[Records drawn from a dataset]
- - - -
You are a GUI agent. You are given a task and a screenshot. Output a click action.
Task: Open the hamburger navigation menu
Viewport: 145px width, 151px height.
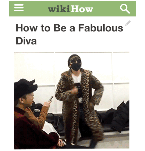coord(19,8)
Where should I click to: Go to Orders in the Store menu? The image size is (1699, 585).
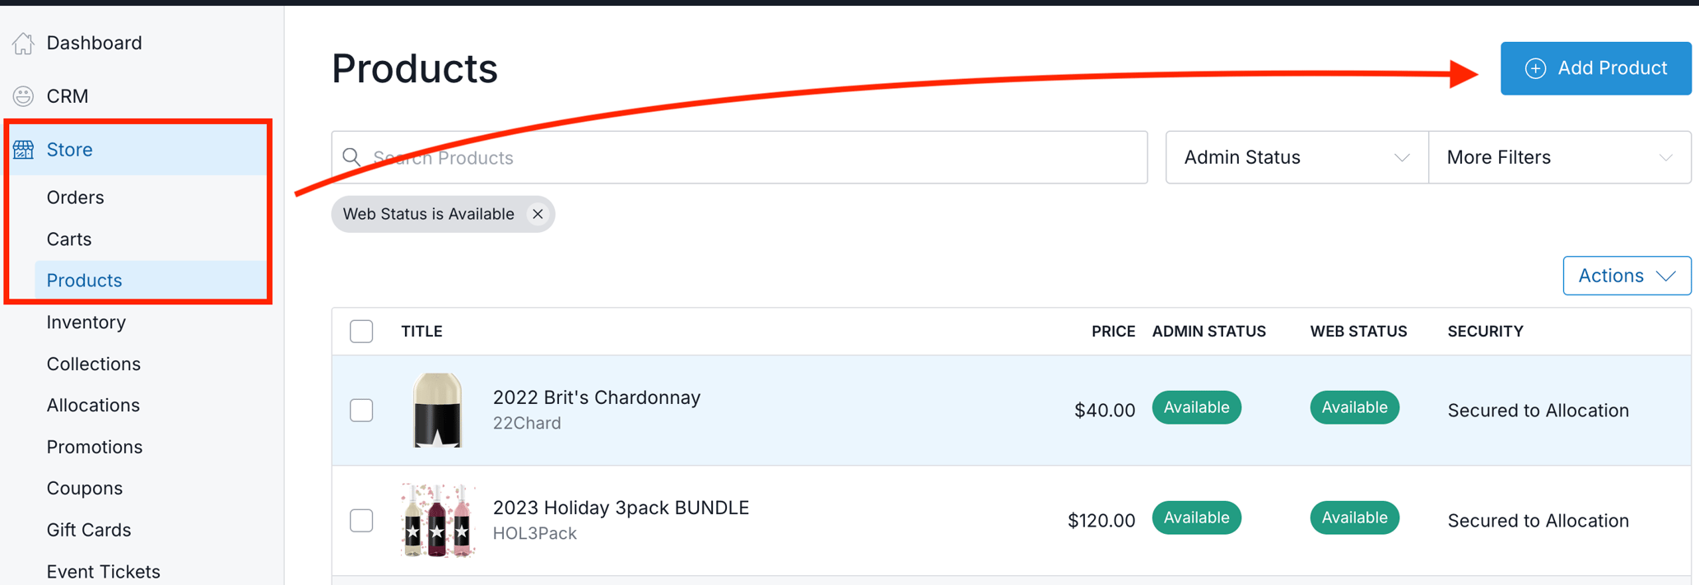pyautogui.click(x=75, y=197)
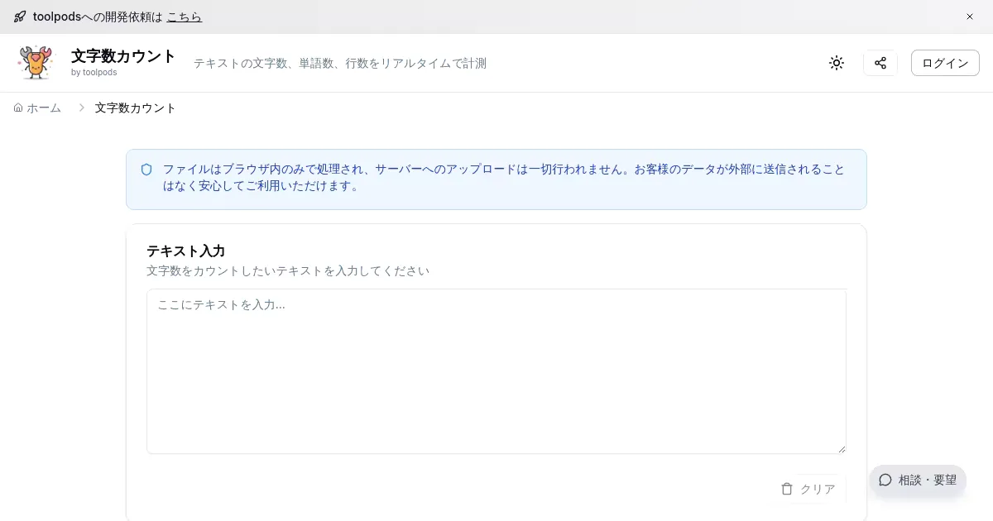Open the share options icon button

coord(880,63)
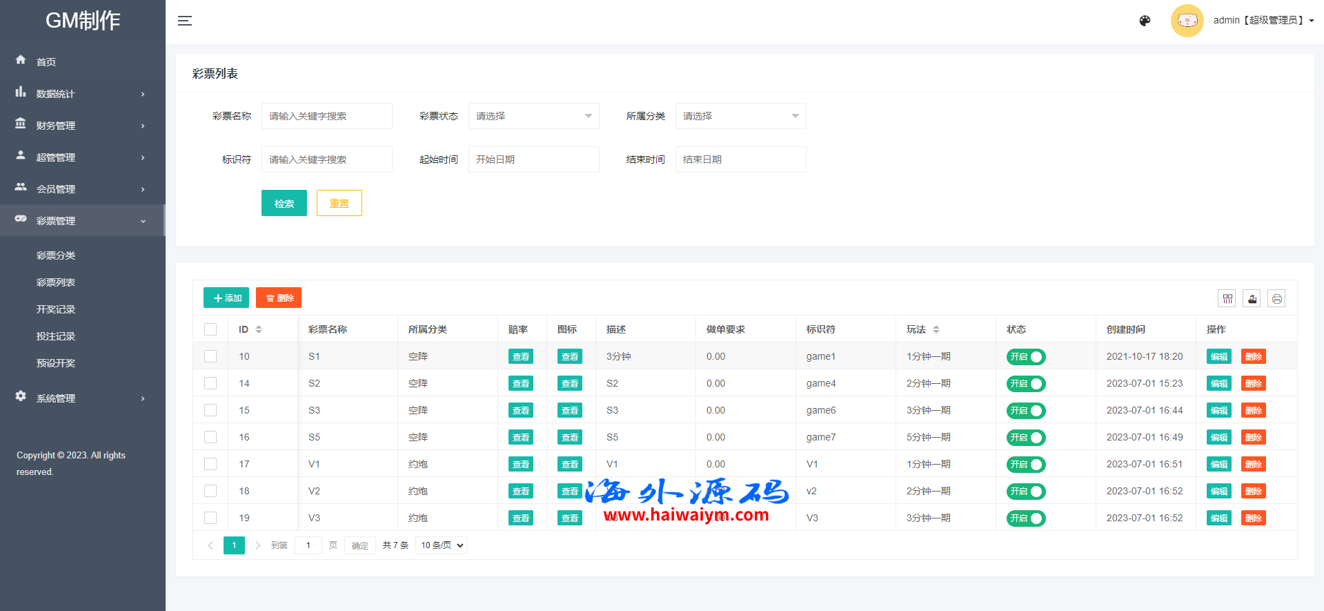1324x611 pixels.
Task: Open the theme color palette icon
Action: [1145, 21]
- - - -
**REQUIRED WORK:** Pick up at the line containing "Viewport: 145px width, 151px height." and copy each line exactly until the data ends, including that last line; copy no pictures.

**YOUR SOLUTION:**
Viewport: 145px width, 151px height.
coord(19,8)
Where should I click to: Go to Orders in the Store menu? The image size is (1699, 585).
pyautogui.click(x=75, y=197)
Open the share options icon button

coord(880,63)
1324x611 pixels.
Task: Open the theme color palette icon
Action: [1145, 21]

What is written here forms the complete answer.